Penning a memoir for the creative component of my creative arts PhD seemed like such a good idea a year ago. I figured that taking my personal history and reimagining it within an academic context would be a therapeutic process, that it would help me formalise my self as ‘subject’ and legitimise the seven years I have spent learning to write. I thought that it would be another interesting experiment in challenging the academic cringe at the use of personal pronouns. I figured it would be challenging, but not too challenging.
I was wrong.
There are two layers of judgements that are tripping me out right now. They are interesting, in a ‘look at that leech sucking my blood out’ kinda way. They are both so familiar to me but not in this combined cocktail.

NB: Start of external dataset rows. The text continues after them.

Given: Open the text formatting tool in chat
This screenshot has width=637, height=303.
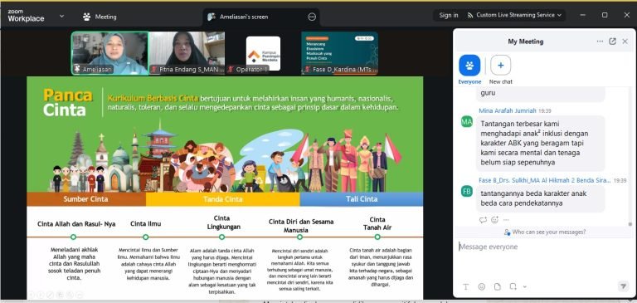Looking at the screenshot, I should [465, 286].
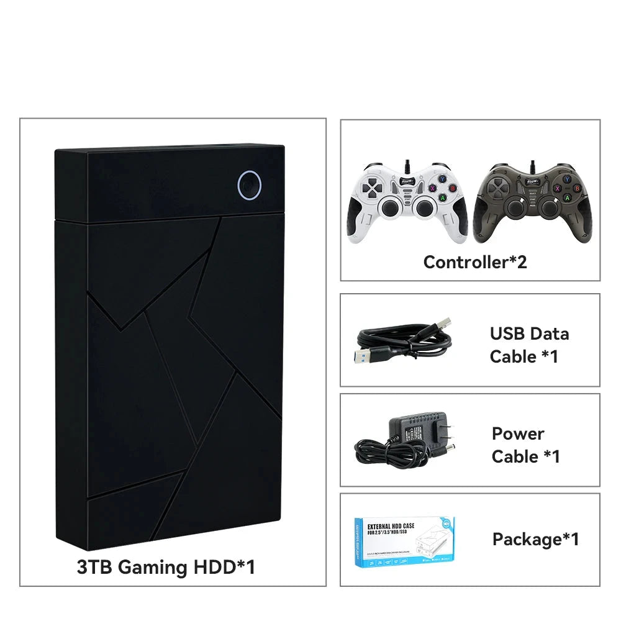Click the 'Power Cable *1' text
This screenshot has height=621, width=621.
(525, 445)
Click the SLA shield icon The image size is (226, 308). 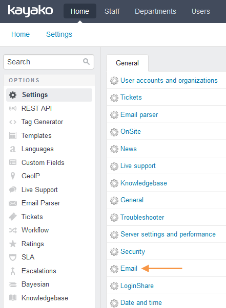point(13,257)
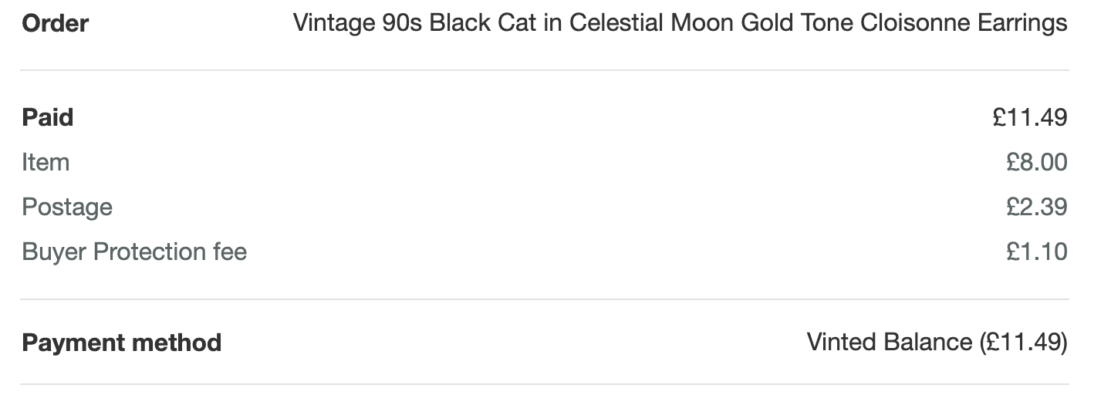Click the "Postage" row label
Image resolution: width=1111 pixels, height=395 pixels.
[x=67, y=207]
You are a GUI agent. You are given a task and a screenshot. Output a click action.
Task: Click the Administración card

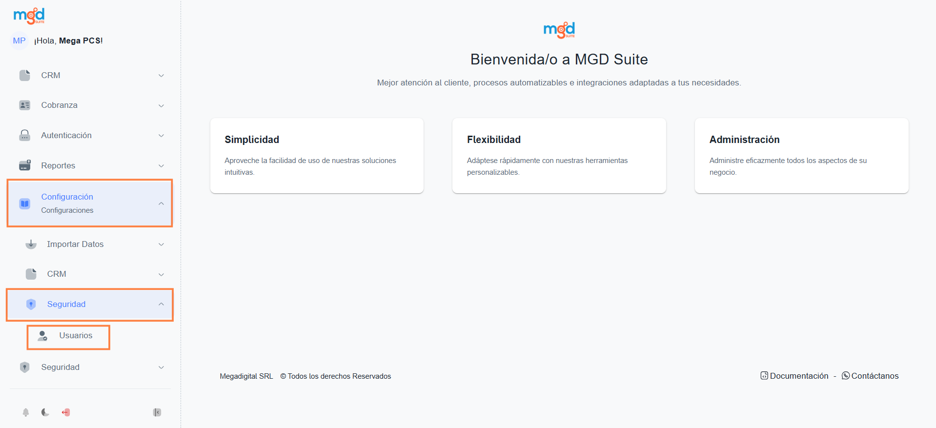(x=801, y=155)
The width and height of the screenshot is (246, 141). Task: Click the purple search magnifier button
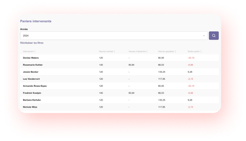pyautogui.click(x=214, y=36)
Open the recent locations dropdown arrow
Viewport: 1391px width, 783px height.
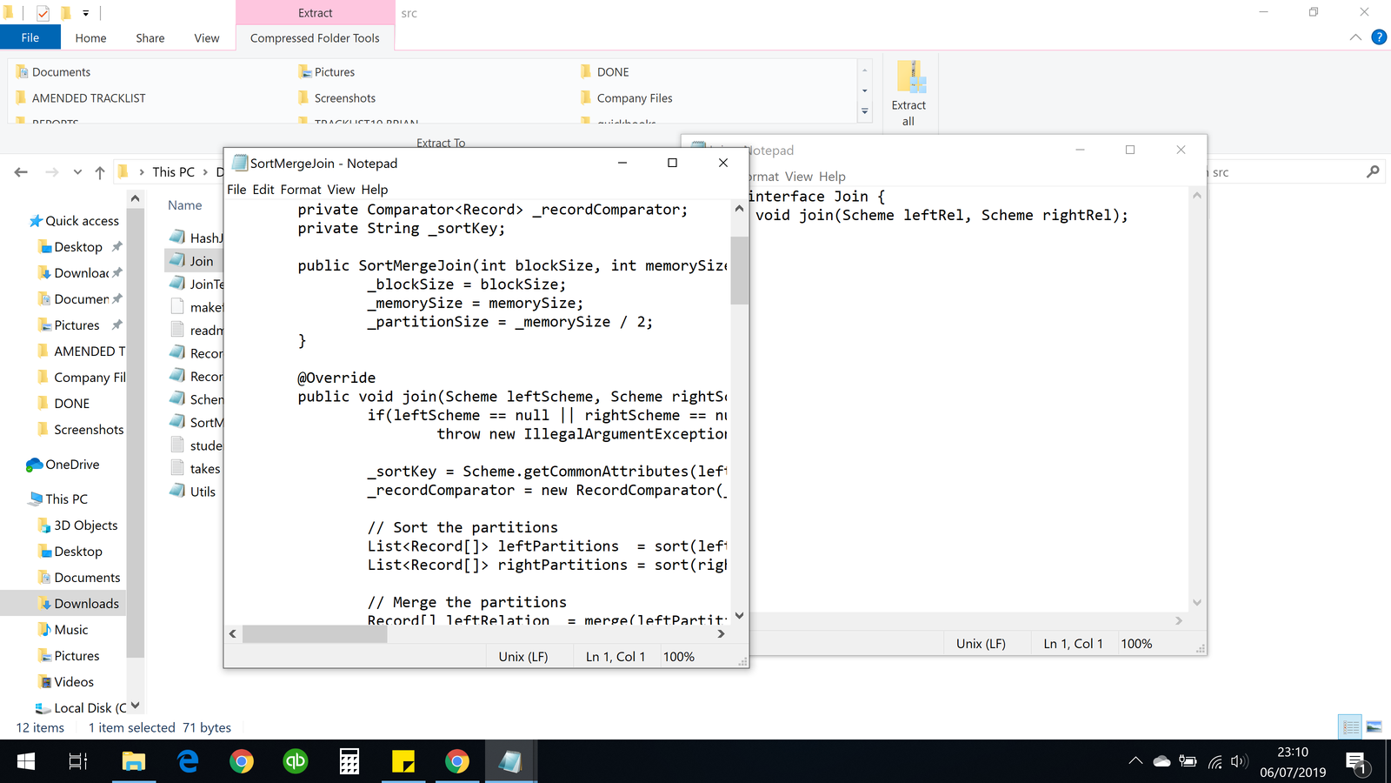77,172
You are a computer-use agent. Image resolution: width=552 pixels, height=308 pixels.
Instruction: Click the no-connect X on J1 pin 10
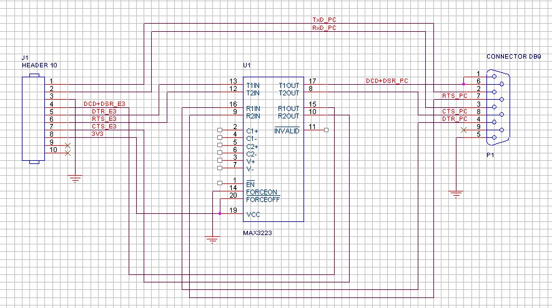(68, 151)
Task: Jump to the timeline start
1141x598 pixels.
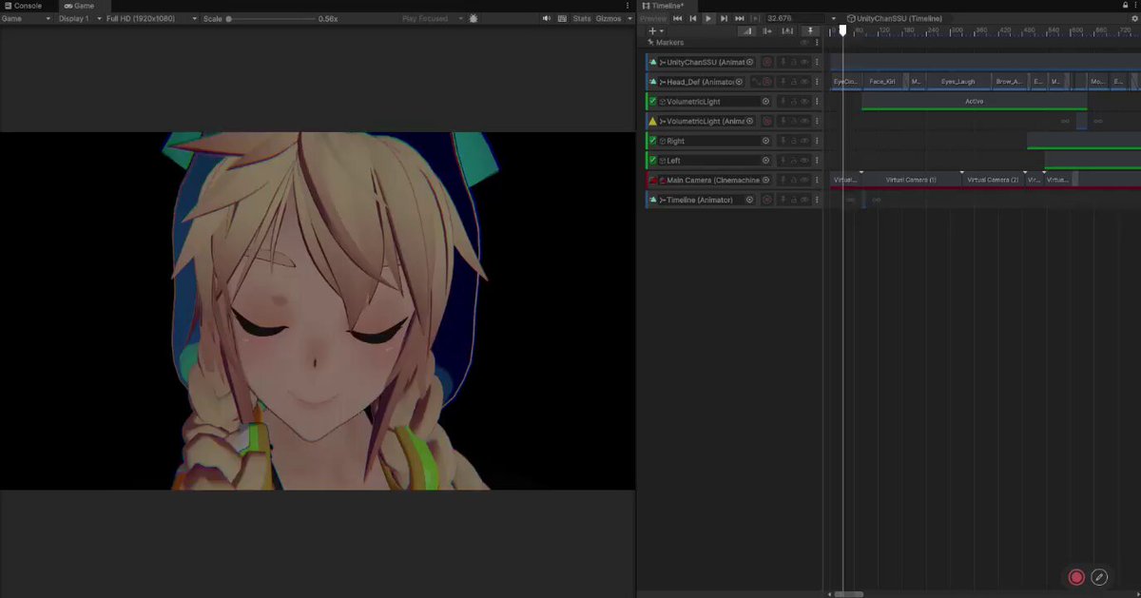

Layer one of the judgements as new-ish. They are the literary judgements I have learned to apply to myself over the last ten years: Am I telling more than showing? Am I giving enough setting – will my readers even know where/when the story happens? Am I being overly adjectivey? Using too many series of three? Asking too many questions? These judgements are about my words, sentences, paragraphs (see, another three series). These are (kinda) rational questions for the author to ask. I can filter these judgements, put them in the ‘first draft, deal with later’ basket. I don’t mind these judgements too much.
Layer two are the old judgements, the ones that I’ve been hiding in my psyche since I was sprout. These judgements say things like: Stop being so self obsessed, who do you think wants to hear your whinging? Why don’t you just get over yourself? Why do you always need to be the centre of attention? Why can’t you just sit in the corner and be a good girl? A quiet girl? These judgements are always framed in the second person, they are accusations rather than suggestions. They all boil down to one thing: I am writing secrets, my secrets, my family’s secrets, the secrets of a history of abuse, criminality, addiction and unhappiness. Secrets do not like to be told and they defend themselves well.
I have decided to handle the second category of secrets the same way I am handling the first. This is draft land. Nothing I say, do or write here matters. The words cannot leap of the page and attack me. I will let the judgements have their say and then politely push them aside.